> [Activity] Would you please return the lines of the entries below starting at the line that has "Choose the 'contemporary" and ending at the line that has "Open the Object Mode dropdown", both included, exactly as they are?

> [Saved data entries]
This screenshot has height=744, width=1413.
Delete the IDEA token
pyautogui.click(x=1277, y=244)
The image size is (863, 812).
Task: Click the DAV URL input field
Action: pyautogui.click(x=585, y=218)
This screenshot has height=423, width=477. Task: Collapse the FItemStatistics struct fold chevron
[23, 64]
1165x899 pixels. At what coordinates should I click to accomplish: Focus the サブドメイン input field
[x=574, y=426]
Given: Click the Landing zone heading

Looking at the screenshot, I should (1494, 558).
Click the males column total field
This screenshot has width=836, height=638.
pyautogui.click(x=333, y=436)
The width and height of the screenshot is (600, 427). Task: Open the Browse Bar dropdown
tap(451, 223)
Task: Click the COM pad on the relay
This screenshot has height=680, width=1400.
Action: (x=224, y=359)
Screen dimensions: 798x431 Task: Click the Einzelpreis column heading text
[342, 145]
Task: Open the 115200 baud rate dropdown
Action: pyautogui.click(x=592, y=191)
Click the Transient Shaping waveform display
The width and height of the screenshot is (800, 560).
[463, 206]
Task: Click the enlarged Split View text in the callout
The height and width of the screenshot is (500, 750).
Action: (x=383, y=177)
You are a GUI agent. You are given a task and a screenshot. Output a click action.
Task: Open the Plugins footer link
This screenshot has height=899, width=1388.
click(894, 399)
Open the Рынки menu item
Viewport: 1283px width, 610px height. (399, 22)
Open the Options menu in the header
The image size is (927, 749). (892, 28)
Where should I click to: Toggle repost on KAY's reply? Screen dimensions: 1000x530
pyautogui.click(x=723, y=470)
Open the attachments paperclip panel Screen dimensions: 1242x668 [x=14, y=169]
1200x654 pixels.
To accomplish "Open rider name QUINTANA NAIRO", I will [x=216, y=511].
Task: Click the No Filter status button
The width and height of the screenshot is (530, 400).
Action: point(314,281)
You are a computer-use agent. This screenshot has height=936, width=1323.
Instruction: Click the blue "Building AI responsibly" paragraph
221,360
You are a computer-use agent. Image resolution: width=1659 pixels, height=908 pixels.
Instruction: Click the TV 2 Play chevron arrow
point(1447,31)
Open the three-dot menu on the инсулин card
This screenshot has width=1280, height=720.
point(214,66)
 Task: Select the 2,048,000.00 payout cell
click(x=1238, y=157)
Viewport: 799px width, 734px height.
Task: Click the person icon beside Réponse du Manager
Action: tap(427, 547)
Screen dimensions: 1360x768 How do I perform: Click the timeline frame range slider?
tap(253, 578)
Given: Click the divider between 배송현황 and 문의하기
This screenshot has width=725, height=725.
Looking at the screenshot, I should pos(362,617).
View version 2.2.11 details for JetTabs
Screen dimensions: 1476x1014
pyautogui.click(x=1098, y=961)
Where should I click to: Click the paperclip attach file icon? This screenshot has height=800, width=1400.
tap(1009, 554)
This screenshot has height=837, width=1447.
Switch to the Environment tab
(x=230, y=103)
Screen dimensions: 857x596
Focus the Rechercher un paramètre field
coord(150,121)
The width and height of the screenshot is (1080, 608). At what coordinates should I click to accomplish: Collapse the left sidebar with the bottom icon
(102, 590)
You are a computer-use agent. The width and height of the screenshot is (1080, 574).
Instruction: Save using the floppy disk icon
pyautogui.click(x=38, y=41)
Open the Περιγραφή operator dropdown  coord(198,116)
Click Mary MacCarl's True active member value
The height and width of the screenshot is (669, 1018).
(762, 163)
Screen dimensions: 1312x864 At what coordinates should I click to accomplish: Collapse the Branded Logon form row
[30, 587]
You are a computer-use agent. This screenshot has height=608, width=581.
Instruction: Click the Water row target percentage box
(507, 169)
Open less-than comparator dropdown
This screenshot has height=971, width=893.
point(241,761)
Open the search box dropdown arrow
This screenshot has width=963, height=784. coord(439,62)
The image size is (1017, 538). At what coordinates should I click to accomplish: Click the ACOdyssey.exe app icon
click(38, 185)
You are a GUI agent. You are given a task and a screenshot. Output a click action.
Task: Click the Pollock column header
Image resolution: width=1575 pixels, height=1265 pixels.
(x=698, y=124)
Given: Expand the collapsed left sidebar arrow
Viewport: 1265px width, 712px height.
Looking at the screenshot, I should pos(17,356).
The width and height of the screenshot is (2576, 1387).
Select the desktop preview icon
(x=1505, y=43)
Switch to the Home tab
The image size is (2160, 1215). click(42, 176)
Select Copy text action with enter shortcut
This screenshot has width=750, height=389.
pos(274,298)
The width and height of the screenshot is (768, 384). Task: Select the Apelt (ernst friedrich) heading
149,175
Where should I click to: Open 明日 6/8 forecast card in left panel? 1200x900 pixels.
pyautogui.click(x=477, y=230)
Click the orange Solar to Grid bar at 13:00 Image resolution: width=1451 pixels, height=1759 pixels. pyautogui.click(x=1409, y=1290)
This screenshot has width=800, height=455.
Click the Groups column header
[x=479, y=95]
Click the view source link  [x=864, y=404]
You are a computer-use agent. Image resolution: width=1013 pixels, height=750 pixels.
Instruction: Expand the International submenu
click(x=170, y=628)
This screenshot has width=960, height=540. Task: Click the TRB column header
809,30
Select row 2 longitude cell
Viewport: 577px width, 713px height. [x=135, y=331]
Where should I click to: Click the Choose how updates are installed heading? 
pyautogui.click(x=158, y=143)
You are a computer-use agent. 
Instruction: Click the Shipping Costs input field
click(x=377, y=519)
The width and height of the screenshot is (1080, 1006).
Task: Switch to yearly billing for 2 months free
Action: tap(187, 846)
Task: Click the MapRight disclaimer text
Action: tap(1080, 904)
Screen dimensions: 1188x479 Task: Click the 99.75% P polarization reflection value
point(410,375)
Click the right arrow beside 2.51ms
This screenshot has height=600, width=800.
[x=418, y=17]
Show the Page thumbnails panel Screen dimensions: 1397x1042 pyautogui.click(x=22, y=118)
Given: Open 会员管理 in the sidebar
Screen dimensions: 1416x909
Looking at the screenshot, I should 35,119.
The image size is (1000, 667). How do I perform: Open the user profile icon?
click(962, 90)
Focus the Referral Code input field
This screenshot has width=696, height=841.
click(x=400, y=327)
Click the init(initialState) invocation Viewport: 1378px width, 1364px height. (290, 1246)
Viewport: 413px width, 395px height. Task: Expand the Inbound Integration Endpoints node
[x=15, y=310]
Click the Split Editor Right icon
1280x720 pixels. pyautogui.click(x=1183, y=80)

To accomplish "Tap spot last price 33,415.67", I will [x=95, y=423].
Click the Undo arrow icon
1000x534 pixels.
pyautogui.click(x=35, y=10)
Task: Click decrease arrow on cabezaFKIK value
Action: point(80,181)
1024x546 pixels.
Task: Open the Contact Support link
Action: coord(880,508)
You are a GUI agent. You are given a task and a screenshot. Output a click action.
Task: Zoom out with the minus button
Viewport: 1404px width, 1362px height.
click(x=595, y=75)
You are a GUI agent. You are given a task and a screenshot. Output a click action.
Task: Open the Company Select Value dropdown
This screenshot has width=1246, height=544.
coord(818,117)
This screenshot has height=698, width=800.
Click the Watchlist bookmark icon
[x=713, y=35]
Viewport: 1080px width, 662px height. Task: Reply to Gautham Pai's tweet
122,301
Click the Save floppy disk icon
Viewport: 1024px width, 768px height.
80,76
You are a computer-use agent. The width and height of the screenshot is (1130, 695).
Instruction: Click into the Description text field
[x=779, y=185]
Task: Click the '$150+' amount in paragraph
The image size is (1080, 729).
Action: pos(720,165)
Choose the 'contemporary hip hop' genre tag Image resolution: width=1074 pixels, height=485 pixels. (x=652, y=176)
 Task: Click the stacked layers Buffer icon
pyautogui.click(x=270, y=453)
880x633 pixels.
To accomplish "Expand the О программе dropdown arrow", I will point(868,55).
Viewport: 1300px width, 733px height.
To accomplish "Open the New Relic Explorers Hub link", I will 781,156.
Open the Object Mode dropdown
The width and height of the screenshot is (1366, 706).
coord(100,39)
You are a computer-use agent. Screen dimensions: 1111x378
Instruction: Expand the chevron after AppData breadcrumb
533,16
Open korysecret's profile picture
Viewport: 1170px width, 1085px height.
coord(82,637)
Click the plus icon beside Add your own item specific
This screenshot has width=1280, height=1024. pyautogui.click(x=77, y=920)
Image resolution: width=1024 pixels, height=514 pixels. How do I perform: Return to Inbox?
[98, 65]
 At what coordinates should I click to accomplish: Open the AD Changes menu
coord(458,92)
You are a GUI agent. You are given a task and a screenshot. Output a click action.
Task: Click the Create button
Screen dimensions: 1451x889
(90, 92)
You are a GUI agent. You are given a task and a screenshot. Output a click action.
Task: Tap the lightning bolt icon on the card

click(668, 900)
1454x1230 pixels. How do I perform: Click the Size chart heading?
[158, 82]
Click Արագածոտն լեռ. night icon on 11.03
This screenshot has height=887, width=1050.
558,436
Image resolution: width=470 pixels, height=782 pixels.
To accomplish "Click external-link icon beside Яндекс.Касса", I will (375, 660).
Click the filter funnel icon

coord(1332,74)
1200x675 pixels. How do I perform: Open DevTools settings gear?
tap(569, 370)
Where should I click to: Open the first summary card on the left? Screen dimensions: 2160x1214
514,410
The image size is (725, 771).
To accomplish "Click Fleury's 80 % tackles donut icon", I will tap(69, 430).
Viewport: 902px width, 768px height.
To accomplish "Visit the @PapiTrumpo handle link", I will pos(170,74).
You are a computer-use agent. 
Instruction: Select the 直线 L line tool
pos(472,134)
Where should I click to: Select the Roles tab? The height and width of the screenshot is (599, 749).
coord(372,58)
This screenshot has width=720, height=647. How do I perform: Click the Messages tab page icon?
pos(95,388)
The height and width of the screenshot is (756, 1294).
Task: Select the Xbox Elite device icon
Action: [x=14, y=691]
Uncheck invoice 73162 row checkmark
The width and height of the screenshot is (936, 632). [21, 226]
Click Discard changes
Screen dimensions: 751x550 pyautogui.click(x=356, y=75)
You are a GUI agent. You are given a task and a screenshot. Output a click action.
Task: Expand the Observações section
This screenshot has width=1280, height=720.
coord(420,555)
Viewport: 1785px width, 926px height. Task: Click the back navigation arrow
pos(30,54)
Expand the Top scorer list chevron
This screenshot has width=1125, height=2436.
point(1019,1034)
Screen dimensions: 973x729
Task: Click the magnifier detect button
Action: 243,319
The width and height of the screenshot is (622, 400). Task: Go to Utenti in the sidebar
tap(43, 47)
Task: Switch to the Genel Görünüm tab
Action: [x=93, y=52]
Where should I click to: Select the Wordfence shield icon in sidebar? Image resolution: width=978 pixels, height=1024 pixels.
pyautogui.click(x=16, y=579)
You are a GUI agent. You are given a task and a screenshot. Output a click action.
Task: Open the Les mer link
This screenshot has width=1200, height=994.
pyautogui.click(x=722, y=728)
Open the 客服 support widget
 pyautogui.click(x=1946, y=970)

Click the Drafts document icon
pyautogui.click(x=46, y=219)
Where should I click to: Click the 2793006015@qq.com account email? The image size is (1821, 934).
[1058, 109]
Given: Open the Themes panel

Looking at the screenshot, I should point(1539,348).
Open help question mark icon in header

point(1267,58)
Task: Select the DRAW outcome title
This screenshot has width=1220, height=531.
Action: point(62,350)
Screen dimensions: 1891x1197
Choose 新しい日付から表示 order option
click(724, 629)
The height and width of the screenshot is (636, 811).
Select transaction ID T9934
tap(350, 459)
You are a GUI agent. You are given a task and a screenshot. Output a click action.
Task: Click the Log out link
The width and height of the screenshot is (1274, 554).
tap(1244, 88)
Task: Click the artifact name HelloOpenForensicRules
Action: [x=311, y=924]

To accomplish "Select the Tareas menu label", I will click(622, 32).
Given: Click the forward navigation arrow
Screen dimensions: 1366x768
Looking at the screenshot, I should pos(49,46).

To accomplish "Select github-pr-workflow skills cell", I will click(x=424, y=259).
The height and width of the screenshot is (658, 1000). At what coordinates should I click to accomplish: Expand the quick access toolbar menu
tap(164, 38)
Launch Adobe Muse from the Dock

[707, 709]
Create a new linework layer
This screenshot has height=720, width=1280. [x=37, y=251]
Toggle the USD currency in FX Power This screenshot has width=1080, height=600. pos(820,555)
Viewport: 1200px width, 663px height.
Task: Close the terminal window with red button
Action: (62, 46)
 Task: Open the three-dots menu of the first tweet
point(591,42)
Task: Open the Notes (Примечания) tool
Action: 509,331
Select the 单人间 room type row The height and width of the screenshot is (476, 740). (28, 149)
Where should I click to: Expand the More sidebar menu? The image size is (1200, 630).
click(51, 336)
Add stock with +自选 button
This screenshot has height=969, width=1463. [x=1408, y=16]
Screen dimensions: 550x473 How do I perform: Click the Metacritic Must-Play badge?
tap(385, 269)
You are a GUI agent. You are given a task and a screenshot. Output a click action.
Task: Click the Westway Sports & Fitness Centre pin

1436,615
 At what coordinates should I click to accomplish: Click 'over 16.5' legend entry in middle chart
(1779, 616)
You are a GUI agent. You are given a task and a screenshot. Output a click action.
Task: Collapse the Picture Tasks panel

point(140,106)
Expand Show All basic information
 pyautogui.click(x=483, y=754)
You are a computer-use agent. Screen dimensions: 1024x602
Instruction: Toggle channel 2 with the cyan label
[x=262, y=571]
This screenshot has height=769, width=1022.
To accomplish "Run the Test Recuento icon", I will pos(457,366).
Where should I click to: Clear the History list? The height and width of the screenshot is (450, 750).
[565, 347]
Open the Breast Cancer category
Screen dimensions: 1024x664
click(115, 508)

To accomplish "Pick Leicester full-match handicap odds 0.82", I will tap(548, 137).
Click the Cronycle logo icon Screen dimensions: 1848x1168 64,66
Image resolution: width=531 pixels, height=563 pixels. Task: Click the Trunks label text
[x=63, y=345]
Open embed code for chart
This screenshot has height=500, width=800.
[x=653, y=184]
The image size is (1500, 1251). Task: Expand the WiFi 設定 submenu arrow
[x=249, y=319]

> [Answer box]
Choose the 'contemporary hip hop' genre tag Image resolution: width=1074 pixels, height=485 pixels. (x=652, y=176)
 Task: Click the stacked layers Buffer icon
pyautogui.click(x=270, y=453)
880x633 pixels.
To accomplish "Expand the О программе dropdown arrow", I will point(868,55).
Viewport: 1300px width, 733px height.
To accomplish "Open the New Relic Explorers Hub link", I will 781,156.
Open the Object Mode dropdown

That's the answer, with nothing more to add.